It goes almost without saying that a patient’s return to work after an orthopaedic injury or musculoskeletal disorder would correlate with the severity of the condition. But what about the connection between return to work and a more “touchy-feely” parameter, such as the patient-surgeon relationship?

Dubert et al. conducted a longitudinal observational study of 219 patient who were 18 to 65 years of age and had undergone operations for upper-limb injuries or musculoskeletal disorders. In the August 7, 2019 issue of JBJS, they report that a positive relationship between patient and surgeon hastened return to work and reduced total time off from work.

At the time of enrollment (a mean of 149 days after surgery), the authors assessed the patient-surgeon relationship with a validated, 11-item questionnaire called Q-PASREL, and they collected patients’ functional and quality-of-life scores at the same time.

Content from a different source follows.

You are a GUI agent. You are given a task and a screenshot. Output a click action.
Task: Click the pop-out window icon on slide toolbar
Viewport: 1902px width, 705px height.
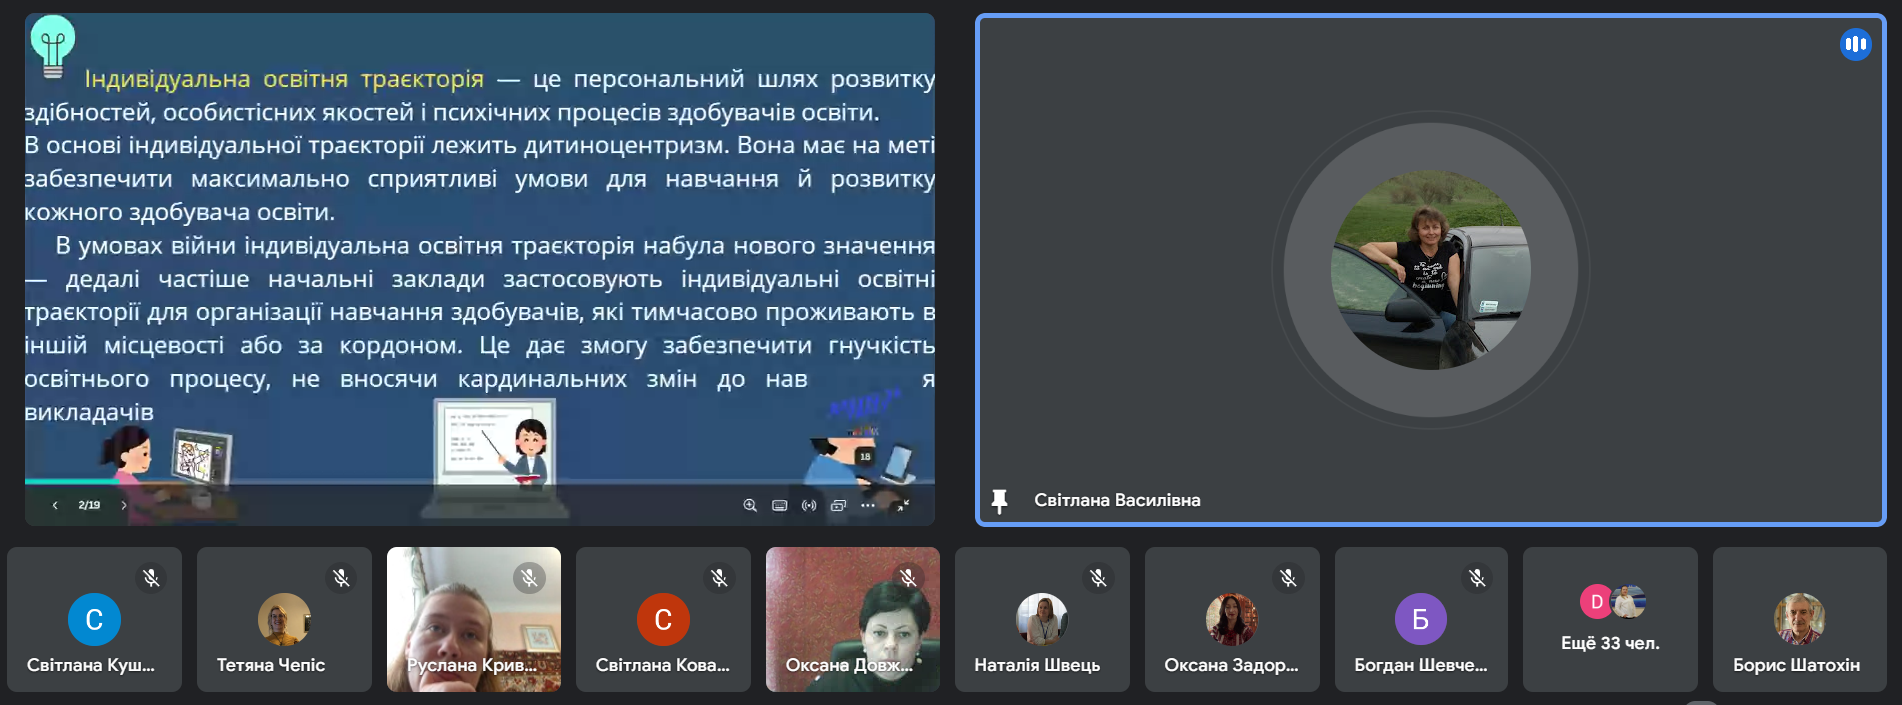838,506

The authors then tracked which patients had returned to work 6 months later, and they calculated how many workdays those who did return had missed.

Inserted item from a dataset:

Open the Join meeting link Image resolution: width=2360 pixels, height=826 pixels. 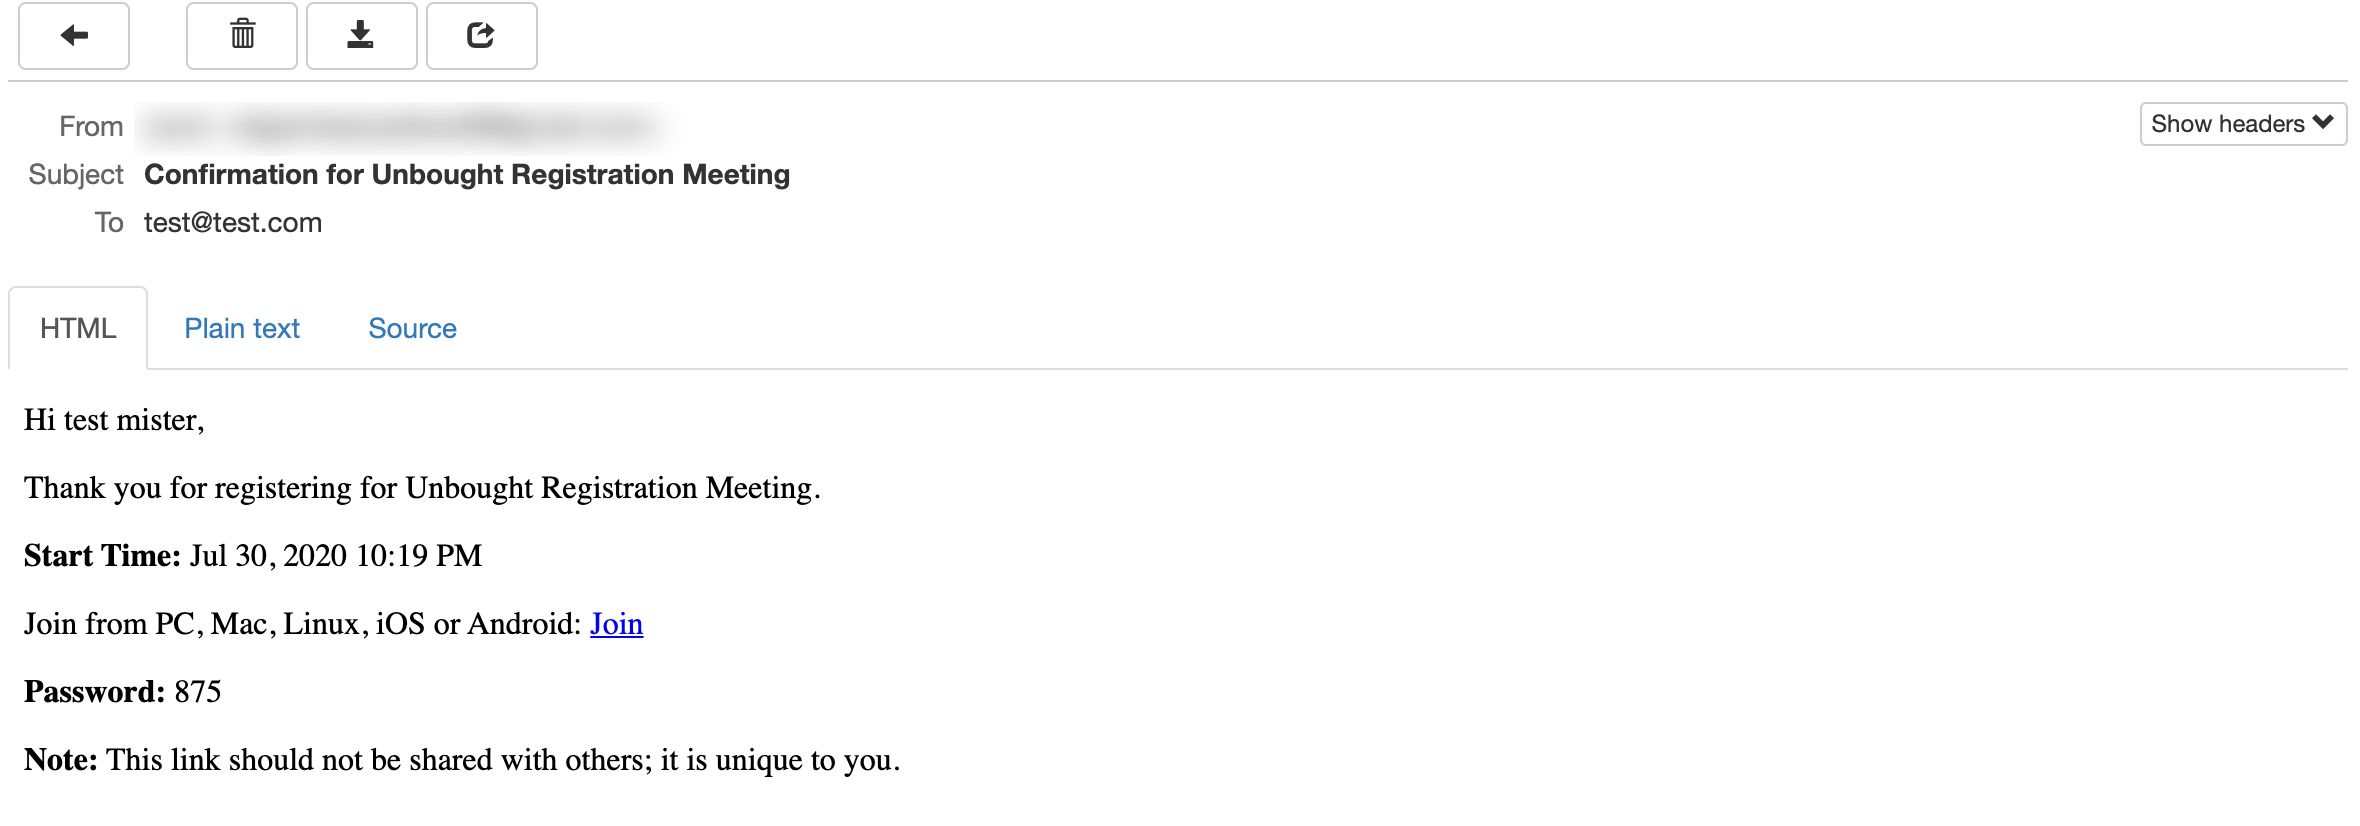[616, 624]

The Q-PASREL questionnaire explores surgeon support provided to the patient, the patience of the surgeon, the surgeon’s appraisal of when the patient can return to work, the cooperation of the surgeon regarding administrative issues, the empathy perceived by the patient, and the surgeon’s use of appropriate vocabulary.

Here is a summary of the findings:

  • At 6 months after enrollment, 74% of patients who had returned to work had given their surgeon a high or medium-high Q-PASREL score. By contrast, 64% of the patients who had not returned to work had given their surgeon a low or medium-low Q-PASREL score.
  • The odds of returning to work were 56% higher among patients who gave surgeons the highest Q-PASREL scores compared with those who gave surgeons the lowest scores.
  • The “body structure” subscore on one of the functional measurements and the Q-PASREL quartile were the only two independent predictors of total time off from work among patients who had returned to work.

After asserting that their study “confirms that surgeons’ relationships with their patients can influence the patients’ satisfaction and outcomes,” Dubert et al. go on to suggest that the findings should prompt surgeons to “work on empathy, time spent with their patients, and communication.” While they rightly claim that such improvements would entail “little financial investment and no side effects,” perhaps the authors, who practice in France, underestimate the effort that goes into changing behavior—and into addressing the time constraints imposed by the US health care system?